Un día salí a caminar. Y pronto, muy pronto, había llegado a Italia. Vivo cerca de la frontera, en un lugar donde literalmente puedo decir “Voy a Italia y vuelvo”. Y eso, aunque sea una pelotudez , me encanta. Fui por primera vez a Italia caminando, me senté en una cafetería y con todo el chamullo interno que hay en mí, pude pedir con toda soltura “Ciao! Un café nero, per favore. Gratze”. Algo que después de su buen tiempo en Francia todavía no me sale. Si tan sólo pudieran ver las caras de cada mentoniano al que me atrevo a hablarle en francés, oh la la!

Volví a Italia para un paseo dominical de Albenga a Alassio, recorriendo la antigua vía romana. Para una celebración de cumpleaños en un restaurante japonés (que resultó ser mi primera ida a un restaurante en Italia). Y para otro paseo dominical en San Remo, donde comí mi primera pizza italiana y mi primer gelatto. Mamma mía!!

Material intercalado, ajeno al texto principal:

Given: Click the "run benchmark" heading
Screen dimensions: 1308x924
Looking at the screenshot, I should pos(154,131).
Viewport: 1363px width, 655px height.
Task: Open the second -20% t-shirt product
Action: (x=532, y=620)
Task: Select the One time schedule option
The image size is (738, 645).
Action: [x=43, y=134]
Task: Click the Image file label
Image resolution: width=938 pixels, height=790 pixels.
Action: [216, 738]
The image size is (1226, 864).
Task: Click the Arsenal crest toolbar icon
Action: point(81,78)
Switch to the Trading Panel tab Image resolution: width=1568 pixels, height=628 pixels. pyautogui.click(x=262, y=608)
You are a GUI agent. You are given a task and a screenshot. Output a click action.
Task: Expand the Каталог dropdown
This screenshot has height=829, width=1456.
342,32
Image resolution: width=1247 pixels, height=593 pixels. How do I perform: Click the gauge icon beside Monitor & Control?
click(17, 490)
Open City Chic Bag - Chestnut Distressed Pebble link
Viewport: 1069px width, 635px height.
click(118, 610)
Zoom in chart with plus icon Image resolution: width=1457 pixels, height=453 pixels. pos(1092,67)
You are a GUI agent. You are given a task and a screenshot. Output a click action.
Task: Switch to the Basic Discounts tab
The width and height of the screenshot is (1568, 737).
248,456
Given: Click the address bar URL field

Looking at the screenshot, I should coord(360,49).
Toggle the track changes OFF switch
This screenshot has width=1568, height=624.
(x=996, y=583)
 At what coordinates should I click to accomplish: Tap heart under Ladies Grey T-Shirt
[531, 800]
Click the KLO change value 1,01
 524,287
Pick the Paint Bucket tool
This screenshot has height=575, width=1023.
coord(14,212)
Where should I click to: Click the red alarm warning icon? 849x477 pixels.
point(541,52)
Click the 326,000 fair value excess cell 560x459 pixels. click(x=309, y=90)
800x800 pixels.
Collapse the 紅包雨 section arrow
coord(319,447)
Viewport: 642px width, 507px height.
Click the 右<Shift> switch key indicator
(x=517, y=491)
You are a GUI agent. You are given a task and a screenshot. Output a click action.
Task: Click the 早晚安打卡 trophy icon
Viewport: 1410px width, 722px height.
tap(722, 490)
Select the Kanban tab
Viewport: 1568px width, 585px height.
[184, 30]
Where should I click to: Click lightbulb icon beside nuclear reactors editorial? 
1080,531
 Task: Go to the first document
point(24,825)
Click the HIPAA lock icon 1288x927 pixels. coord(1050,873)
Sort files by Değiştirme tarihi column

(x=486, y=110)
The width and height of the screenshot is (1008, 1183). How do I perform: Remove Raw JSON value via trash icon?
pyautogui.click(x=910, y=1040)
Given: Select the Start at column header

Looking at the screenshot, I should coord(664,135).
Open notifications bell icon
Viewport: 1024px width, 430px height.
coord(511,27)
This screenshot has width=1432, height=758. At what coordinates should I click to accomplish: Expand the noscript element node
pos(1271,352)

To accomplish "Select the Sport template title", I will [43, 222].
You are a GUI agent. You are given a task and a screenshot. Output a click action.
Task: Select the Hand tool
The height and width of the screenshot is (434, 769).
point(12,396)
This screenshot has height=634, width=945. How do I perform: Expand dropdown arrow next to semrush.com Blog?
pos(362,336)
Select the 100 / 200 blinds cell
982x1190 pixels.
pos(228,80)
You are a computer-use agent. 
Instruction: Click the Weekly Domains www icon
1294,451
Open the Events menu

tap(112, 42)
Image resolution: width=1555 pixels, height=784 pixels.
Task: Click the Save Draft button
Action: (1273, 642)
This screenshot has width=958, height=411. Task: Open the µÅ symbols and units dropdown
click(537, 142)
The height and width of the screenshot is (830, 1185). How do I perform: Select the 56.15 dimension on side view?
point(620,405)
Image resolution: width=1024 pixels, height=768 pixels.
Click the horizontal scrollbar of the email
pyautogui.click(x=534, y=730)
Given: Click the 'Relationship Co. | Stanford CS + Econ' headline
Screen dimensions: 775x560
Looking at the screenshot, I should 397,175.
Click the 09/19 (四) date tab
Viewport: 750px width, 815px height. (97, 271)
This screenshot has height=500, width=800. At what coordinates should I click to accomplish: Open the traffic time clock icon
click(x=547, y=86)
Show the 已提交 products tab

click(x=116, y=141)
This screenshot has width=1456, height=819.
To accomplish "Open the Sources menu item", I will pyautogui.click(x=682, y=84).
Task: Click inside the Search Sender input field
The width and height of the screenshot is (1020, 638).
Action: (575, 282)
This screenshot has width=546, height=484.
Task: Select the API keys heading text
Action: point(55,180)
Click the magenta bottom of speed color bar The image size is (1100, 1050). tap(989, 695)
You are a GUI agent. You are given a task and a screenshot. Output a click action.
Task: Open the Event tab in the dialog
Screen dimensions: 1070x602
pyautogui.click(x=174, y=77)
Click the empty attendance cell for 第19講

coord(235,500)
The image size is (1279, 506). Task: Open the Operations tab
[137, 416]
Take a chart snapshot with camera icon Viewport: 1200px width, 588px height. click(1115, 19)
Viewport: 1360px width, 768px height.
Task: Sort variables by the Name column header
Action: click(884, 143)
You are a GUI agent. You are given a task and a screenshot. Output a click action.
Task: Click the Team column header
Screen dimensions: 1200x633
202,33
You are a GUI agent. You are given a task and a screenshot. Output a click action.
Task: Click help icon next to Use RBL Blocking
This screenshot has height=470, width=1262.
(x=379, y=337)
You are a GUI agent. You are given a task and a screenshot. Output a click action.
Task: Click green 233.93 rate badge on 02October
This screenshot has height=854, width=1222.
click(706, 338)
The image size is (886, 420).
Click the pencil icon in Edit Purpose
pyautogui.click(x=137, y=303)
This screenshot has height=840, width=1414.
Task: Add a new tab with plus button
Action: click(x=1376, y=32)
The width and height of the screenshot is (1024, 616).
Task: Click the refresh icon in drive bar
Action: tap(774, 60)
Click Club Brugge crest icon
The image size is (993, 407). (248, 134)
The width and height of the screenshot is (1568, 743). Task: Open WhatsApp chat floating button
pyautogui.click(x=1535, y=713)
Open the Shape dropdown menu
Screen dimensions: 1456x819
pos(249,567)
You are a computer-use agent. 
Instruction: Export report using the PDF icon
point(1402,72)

Y así pasan mis días. Caminatas por Menton y alrededores, cafés, eclairs. Me despierto con el efecto óptico del amanecer que permite que se vean las montañas de Córcega desde mi ventana. Desde la misma puedo ver los atardeceres que inspiraron a Cezanne e impresionarme de lo francesa que es mi vida y de cuanto me encanta.